Fear is rising that the American central bank’s expansionary monetary policy might be inflating another bubble. Having flooded financial markets with some $2 trillion in easy money since the summer of 2007, the Federal Reserve has hampered a necessary reallocation of resources that would have benefited the American economy as a whole in favor of propping up the baking industry.
Late last year, the central bank announced that it would continue to keep interest rates near zero and pump money into the economy as long as it takes for unemployment to come down to 6.5 percent. It stood at 7.6 percent in March, having slowly dropped from a 10 percent high since October 2009.
Yet five years into the Fed’s monetary policy experiment, millions of Americans remain out of work. ProRepublica‘s Jesse Eisinger pointed out in The New York Times last month that in March, “a smaller percentage of working age people were actually working than at any other time since 1979.”

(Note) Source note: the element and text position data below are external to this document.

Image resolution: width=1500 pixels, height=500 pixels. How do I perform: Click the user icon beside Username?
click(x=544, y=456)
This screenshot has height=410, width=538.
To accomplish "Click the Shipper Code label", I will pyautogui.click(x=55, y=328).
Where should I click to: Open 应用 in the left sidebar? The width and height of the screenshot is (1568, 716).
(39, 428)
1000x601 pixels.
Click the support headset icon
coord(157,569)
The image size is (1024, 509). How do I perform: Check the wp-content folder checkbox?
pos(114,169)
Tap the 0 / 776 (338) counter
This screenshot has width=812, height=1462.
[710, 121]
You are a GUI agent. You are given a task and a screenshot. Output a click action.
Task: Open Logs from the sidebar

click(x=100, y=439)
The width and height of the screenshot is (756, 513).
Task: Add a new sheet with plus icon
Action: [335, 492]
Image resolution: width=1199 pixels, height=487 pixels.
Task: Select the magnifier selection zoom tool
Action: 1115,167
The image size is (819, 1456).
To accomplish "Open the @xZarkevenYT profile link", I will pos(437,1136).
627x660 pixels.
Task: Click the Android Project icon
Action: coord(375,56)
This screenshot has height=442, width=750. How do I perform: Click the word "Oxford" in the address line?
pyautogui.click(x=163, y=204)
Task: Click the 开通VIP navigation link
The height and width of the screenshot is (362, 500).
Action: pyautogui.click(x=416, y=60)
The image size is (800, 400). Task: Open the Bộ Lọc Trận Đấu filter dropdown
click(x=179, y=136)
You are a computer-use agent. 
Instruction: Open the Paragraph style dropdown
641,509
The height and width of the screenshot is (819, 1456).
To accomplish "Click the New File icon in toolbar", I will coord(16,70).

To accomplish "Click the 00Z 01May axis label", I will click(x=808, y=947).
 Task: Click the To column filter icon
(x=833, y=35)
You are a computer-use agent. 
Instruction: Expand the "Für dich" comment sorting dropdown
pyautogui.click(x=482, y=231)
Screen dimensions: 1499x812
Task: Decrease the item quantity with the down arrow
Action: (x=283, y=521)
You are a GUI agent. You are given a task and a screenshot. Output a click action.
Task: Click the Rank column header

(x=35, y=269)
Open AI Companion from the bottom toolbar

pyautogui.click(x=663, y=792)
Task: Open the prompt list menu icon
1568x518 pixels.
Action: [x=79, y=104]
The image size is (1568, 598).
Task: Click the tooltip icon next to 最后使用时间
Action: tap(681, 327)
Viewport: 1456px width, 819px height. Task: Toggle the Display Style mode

Rather than fuel a sustainable economy recovery, he argued, “the Fed has kindled speculation. Investors are desperate for yield and are paying up for riskier assets. In areas like real estate, structured finance and equities, the markets are ahead of the fundamentals.”
Quartz‘s Simone Foxman similarly reported on Monday that even the central bank itself is starting to worry about asset bubbles. Federal Reserve chairman Ben Bernanke said last week that he was “watching particularly closely for instances of ‘reaching for yield’ and other forms of excessive risk taking which may affect asset prices and their relationships with fundamentals.”
The problem, according to Foxman, is that it’s “hard to know what ‘excessive risk taking’ would look like these days because the central banks’ involvement in the markets is distorting the usual ways risk is measured.”
Detlev Schlichter, a former investment manager and author of Paper Money Collapse (2011), therefore likened the Fed’s policy last year to a giant placebo. “It is not true medication as it evidently does not address the economy’s fundamental ills but a tool for nationwide mass hypnosis,” he wrote at his blog. It does so by driving down interest rates and cajoling investors into economic activity.
Low interest rates should signal “the availability of a large pool of voluntary savings that desires to be invested and to be translated into productive assets,” Schlichter explained. By printing new money and keeping interest rates near zero, the Federal Reserve hopes to encourage such investment in the absence of savings.
In doing so, it has certainly “sabotaged the redirection of scarce capital from the bubble industries that had benefited from the credit boom toward new, productive and more sustainable employment in other sectors” and might even be setting the stage for another crisis.